It Started With a Teacher
It was 1967, fourth grade, Mrs. Myra’s class in Union, New Jersey. “It was an assignment given by one of the best teachers I ever had,” John Giannico told me. “We had to write a haiku, a poem.”
“Almost all my life,” John said, “I still remember the poem. I think that was the start of it.”
By the time John was in high school, he had unknowingly acquired the myth of being a poet; his yearbook listed him as the guy who was always in the corner with a notebook, writing. “I never really considered myself a poet, but there it was.”

John’s dad in Florida
The “Big Dragon” of Parkinson’s Rears Its Head
It was also around this time, when John was just a teenager, that his dad was diagnosed with Parkinson disease. “I remember him stumbling around the house and sometimes falling, but mostly that controlled fall,” like it was in slow motion. “I got to witness his changes until I moved out at 20 for college.” John would come back each year on college break and find his dad a little worse than he was before.

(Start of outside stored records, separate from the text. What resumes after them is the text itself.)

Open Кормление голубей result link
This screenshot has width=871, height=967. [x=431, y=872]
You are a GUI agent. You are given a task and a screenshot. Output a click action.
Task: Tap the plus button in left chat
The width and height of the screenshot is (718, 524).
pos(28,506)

It wasn’t always easy to watch his dad progress in his PD. John told me, “As time passed, I watched my dad get frustrated with the disease. He started swinging and resisting, he couldn’t speak what was on his mind.” Looking back, John sympathized with him, understanding now how dispiriting it must have been for his dad to feel like his world was shrinking as well as his power to voice his wishes and move his body the way he used to.
Like Father, Like Son
John’s dad’s Parkinson’s was only the beginning of a cycle. Three decades after his dad was diagnosed, John noticed unusual symptoms in his own body and, eventually, got similar news: in his mid-forties, he was diagnosed with PD just like his dad.

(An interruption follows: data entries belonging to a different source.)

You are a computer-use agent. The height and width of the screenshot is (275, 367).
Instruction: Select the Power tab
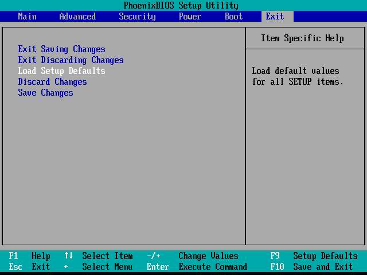point(190,16)
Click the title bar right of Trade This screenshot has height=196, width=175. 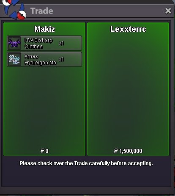[x=109, y=11]
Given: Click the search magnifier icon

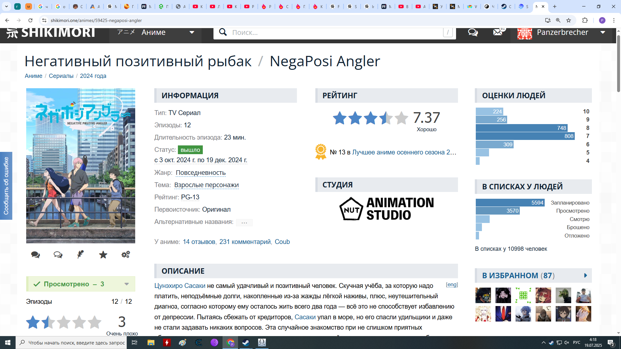Looking at the screenshot, I should [223, 32].
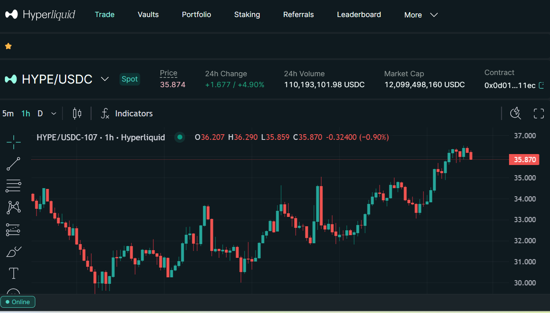Change the candlestick chart style

click(x=77, y=114)
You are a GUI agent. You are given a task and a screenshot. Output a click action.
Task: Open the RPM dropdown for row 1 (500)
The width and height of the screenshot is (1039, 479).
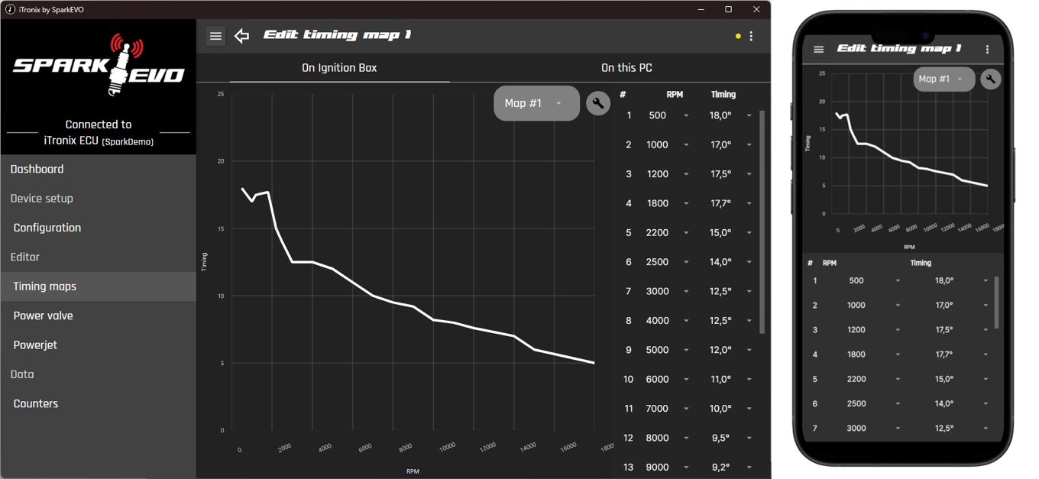click(x=685, y=115)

I wondered whether it felt like an emotional blow to receive the news after watching his father live with Parkinson’s for so long. But John insisted it wasn’t. “Having my father as an example was helpful, but I still wished it didn’t happen to him. I missed some years with him that a father-son would normally have.” Was it hard, I asked him, knowing what might be ahead? “No,” he told me, “because I saw my father still living and still enjoying life. He made the best of it.”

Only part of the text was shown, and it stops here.